Following coffee and snacks (there was a lot of both on offer throughout the weekend along with multiple varieties of tea and a range of other beverages), I moved into one of the smaller rooms for my panel: Mystery, Myth and Magic – Legends and the like as inspiration. My two co-panellists and I managed to get a lively debate going with plenty of audience participation, although I suspect we could have gone on for considerably longer had we not heeded the call to lunch.
The afternoon featured the ever popular Buffet of Banter, although the layout of the rooms didn’t quite do justice to the range of discussion topics on offer. Some delegates found moving between groups to be hindered by the seating arrangements and I gather that the split between author and reader topic sets didn’t work as well as whoever suggested the idea last year had been hoping. My topic of Author vs Character Voice prompted some varied and interesting comments from those delegates who stopped by, however.
More coffee and snacks (I told you we had plenty!) were followed by our first Keynote Speaker, Elizabeth North of Dreamspinner Press. I was particularly interested in her reasons for starting the publisher, and in the stories she told of correspondence with and about both the quite young and the very mature ends of their readership. After that, I had far too much fun acquiring new reading material at the Book Fair (bearing in mind that I somehow had to lug everything back on the train the next day), although I ended up owing money to LA Witt (aka Lauren Gallagher aka Ann Gallagher) and promising the lovely women of Ylva Publishing that I’d be back to purchase books from them the next day. What can I say; the books were just too tempting and the authors and publishers just too persuasive…
My journey back in on Sunday morning was slightly hampered by the Bristol Half Marathon (starting outside the hotel) causing my bus to be diverted.

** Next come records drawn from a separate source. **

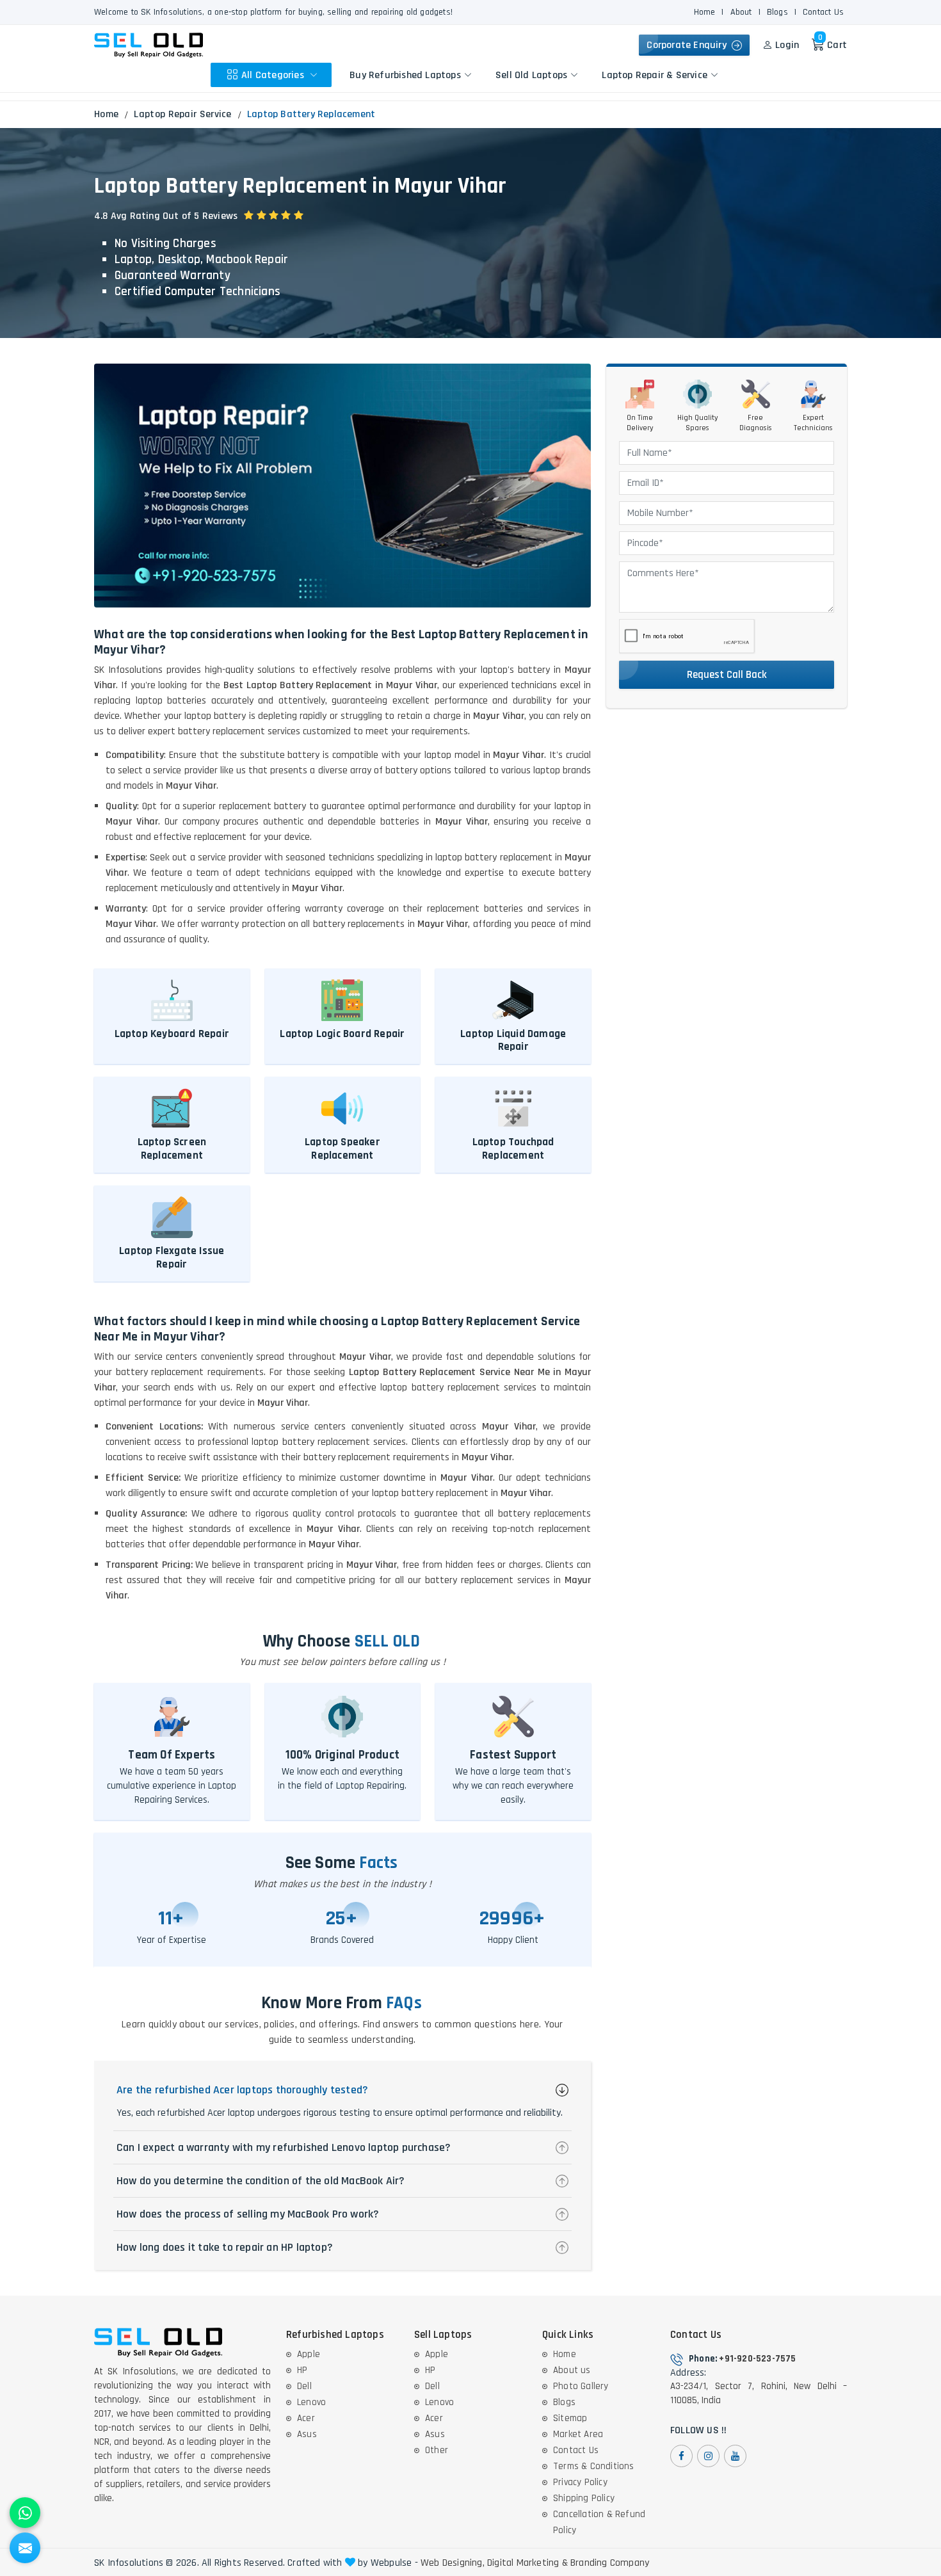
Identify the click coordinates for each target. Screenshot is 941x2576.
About (741, 12)
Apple (308, 2354)
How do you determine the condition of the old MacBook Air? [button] (261, 2180)
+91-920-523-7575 (757, 2359)
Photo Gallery (581, 2386)
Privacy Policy (580, 2482)
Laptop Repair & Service (654, 74)
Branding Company (609, 2563)
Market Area (578, 2434)
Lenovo (311, 2402)
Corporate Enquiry (689, 45)
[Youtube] (735, 2456)
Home (705, 12)
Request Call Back (727, 675)
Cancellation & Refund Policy (599, 2522)
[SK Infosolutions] (148, 45)
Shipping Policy (584, 2498)
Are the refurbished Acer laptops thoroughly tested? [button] (242, 2089)
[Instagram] (708, 2456)
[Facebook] (681, 2456)
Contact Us (823, 12)
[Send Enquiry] (25, 2547)
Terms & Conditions (593, 2466)
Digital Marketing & (527, 2563)
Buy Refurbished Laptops (405, 74)
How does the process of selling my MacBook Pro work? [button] (248, 2214)
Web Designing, (453, 2563)
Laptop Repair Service (182, 114)
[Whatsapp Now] (25, 2512)
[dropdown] (314, 75)
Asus (307, 2434)
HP (302, 2370)
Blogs (777, 12)
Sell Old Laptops (531, 74)
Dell (304, 2386)
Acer (306, 2418)
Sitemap (570, 2418)
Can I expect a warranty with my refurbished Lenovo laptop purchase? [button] (284, 2147)
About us (572, 2370)
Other (436, 2450)
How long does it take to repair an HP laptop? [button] (225, 2247)
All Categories (274, 74)
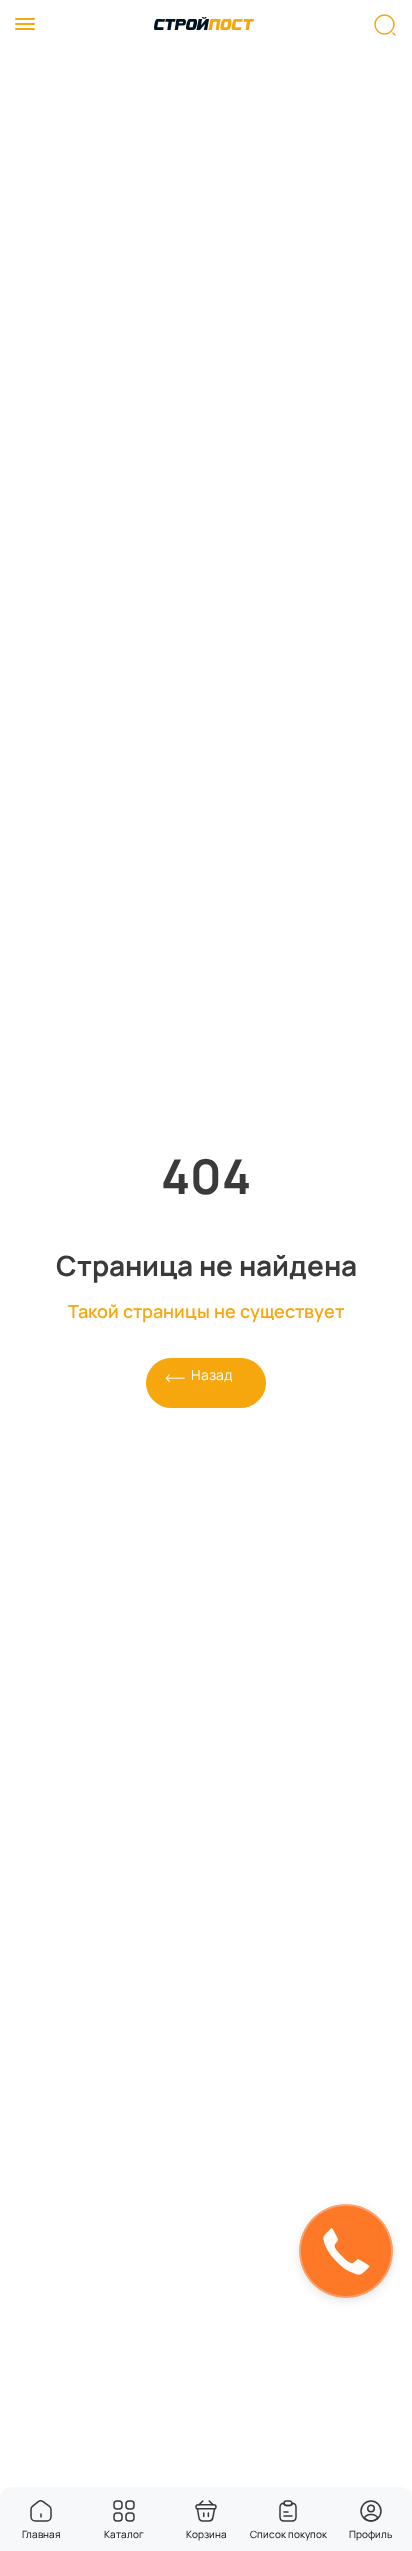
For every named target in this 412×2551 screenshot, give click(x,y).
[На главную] (204, 25)
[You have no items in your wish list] (288, 2511)
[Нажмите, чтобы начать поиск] (385, 25)
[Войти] (371, 2511)
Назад (211, 1374)
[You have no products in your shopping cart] (206, 2511)
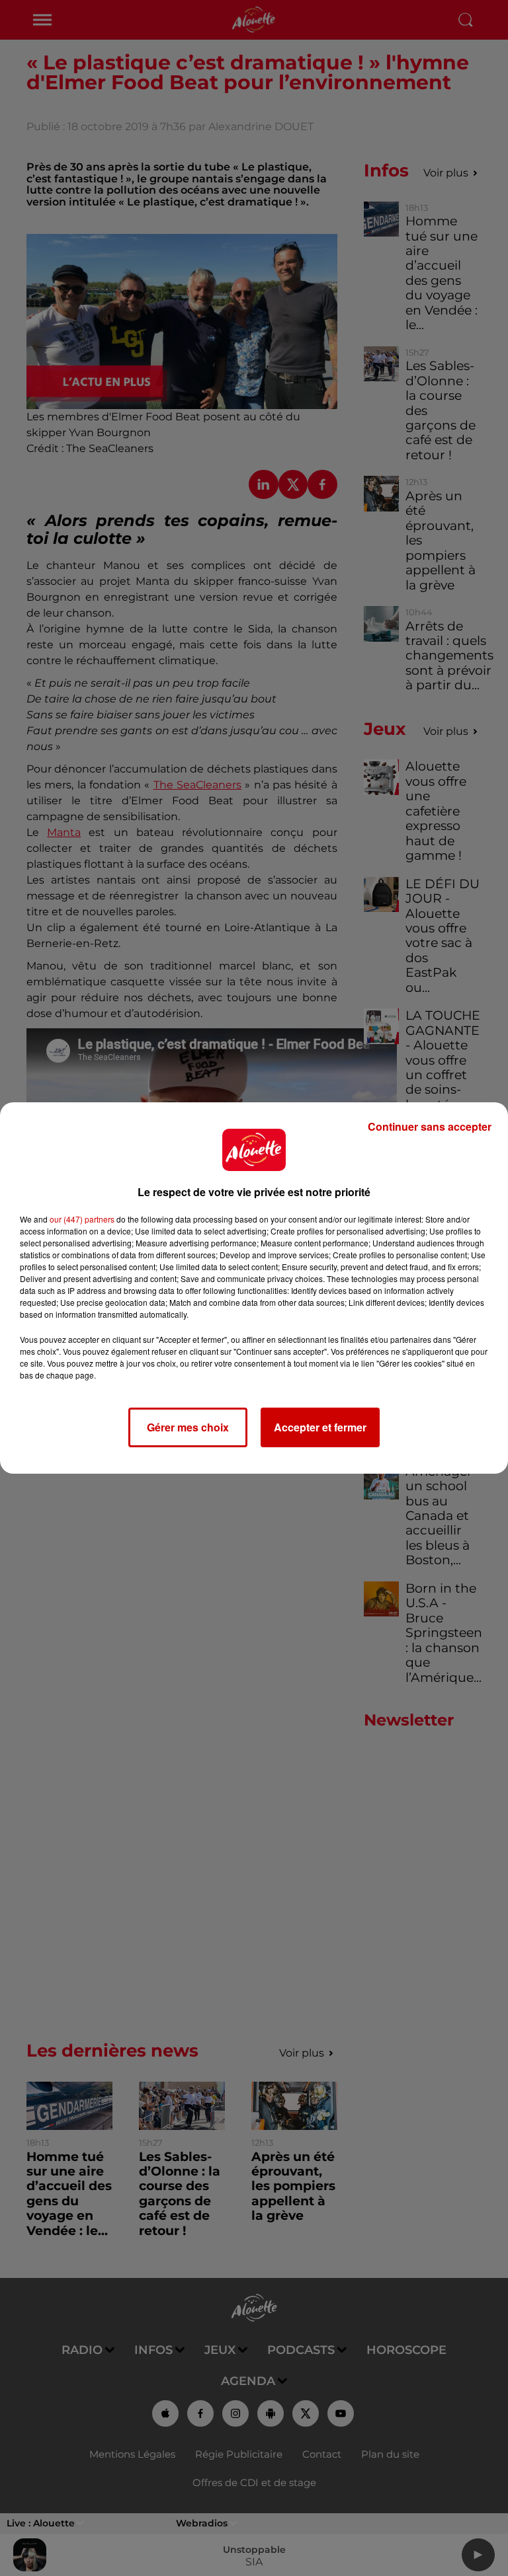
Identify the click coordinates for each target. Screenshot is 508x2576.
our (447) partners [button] (82, 1219)
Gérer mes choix (188, 1427)
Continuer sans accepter (429, 1126)
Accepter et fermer (320, 1427)
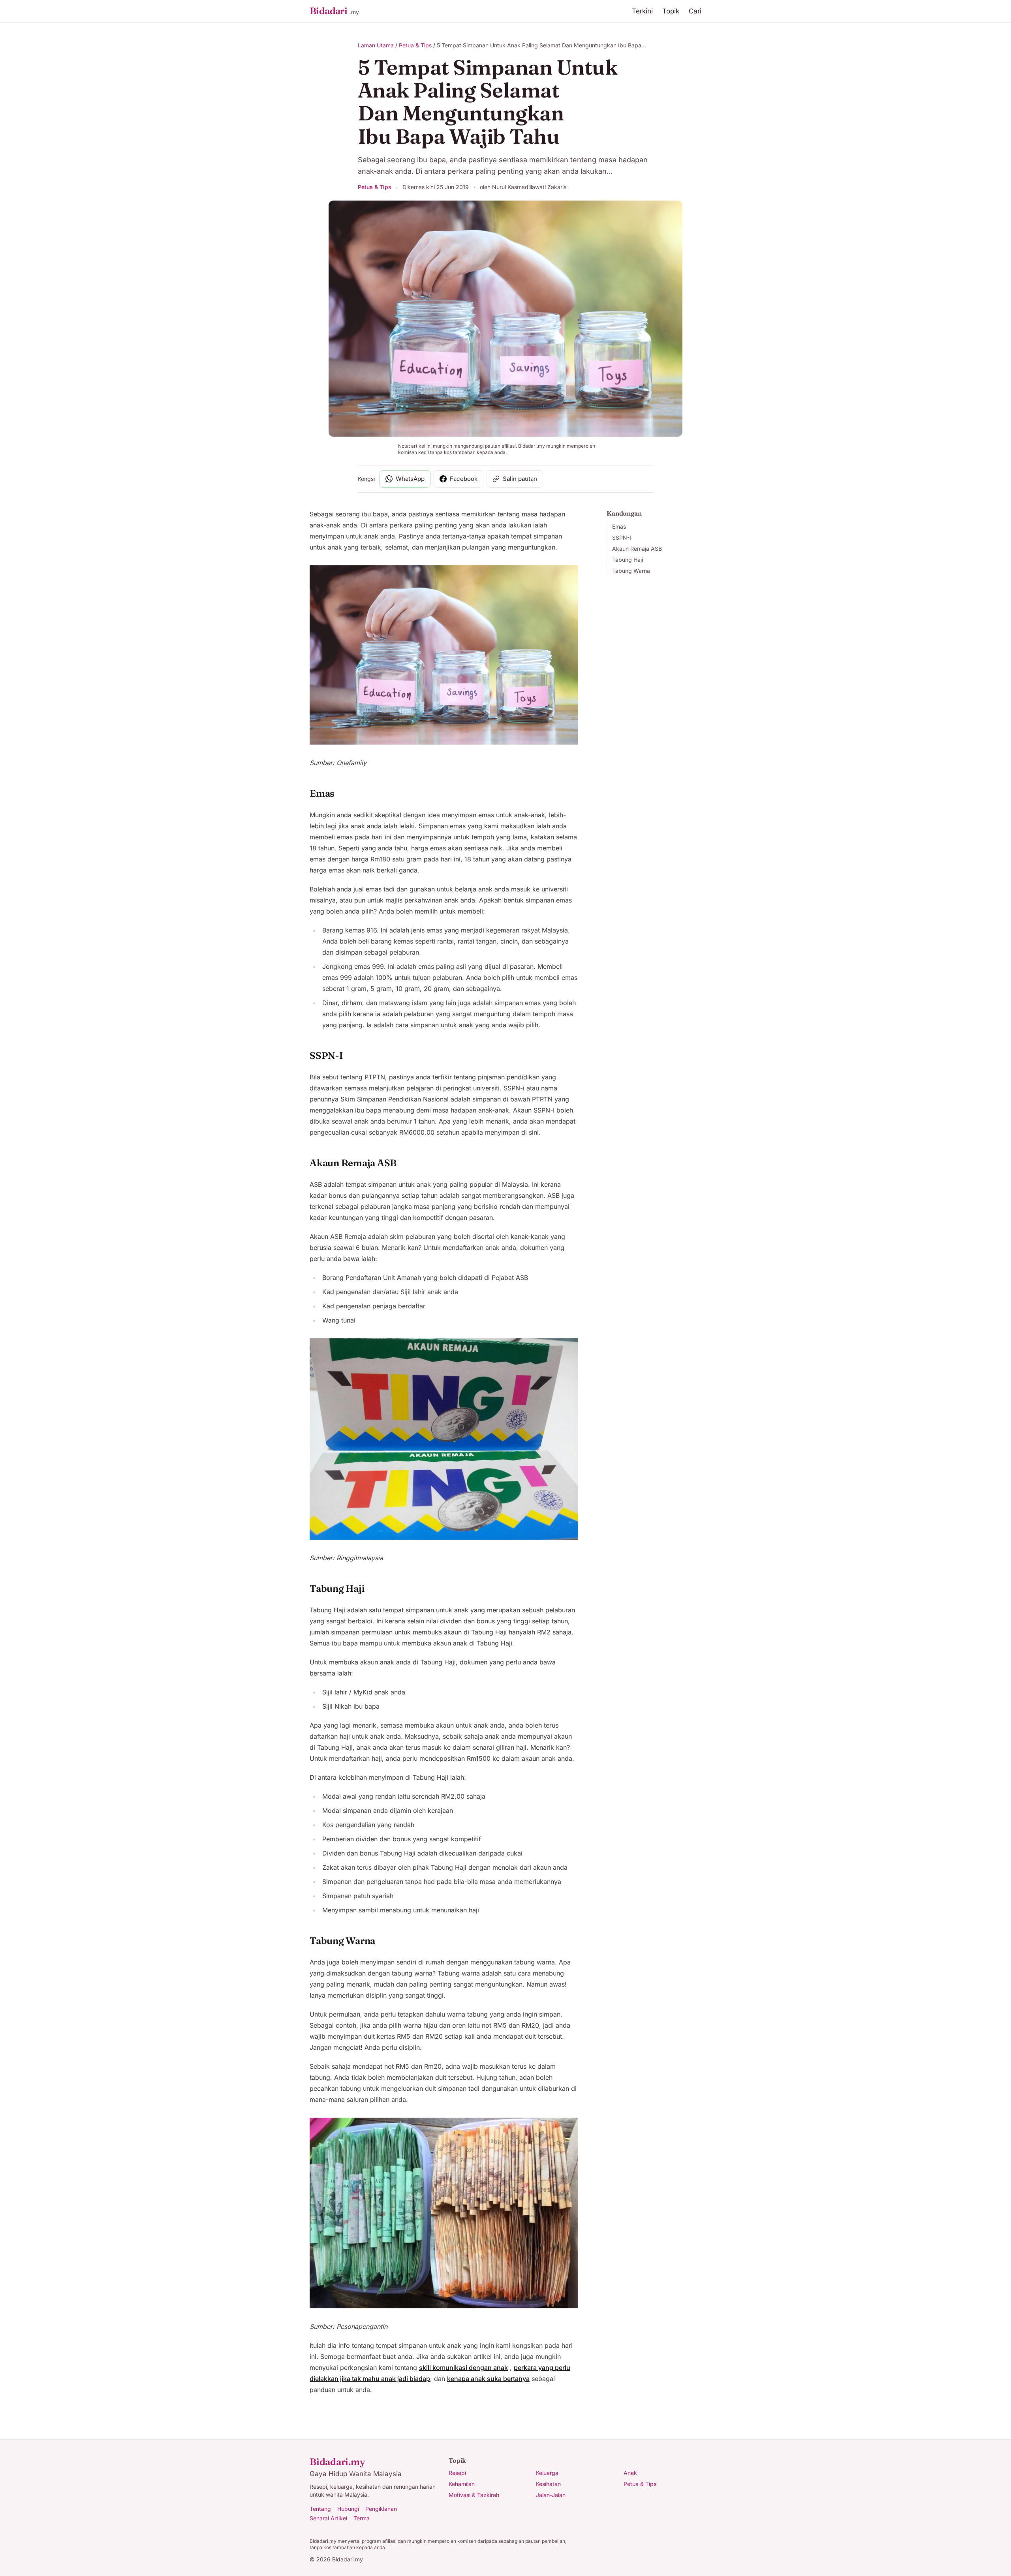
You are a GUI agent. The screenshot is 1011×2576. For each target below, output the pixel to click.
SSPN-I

Fortunately, my valiant host accompanied me and made a sterling Sherpa so I didn’t have to carry all of my luggage on my own. The additional walk meant that we spotted a new piece of street art, positioned at the base of the adjoining wall to Banksy’s man hanging from a window, which I think I shared with you all last year.
Sunday morning provided me with my second opportunity of the weekend to be photographed by the lovely Temple Dragon. These two short sessions were possibly the first time I’ve actually felt comfortable posing, partly because I knew the sessions would be happening and was able to dress up in steampunk costumes that I felt comfortable in, but mainly because Temple is that lovely.
I attended two panel sessions in the morning: Humour in Fiction and Unlocking Your Dark Side – convincing killers, gripping plots and the like. Then, after lunch, we had our second Keynote Speaker, KJ Charles whom I’d already bounced at in a rather fannish manner and who went on to tell us some very revealing stories about the mainstream publishing industry and make encouraging comments about the future of ‘mixed’ series and the crossing over of LGBTQ fiction into the world of mainstream publishers (not that smaller publishers will be disappearing any time soon).
The usual raffle in aid of the Albert Kennedy Trust was followed by a Wrap-up Session for us all to help plan next year’s Meet. And by the time that had finished the buses were running normally, so I didn’t have too much difficulty transporting my excessively book-filled luggage back to Bristol Temple Meads station (named after the Knights Templar, according to our guide of Friday night).
All in all, another excellent Meet and I’m greatly looking forward to 2016. I’d love to see more of the gang from here come over for it too. We need a bigger lesfic representation, much as I love all the current regulars (some of whom have been known to write lesfic, but need extra encouragement to write more).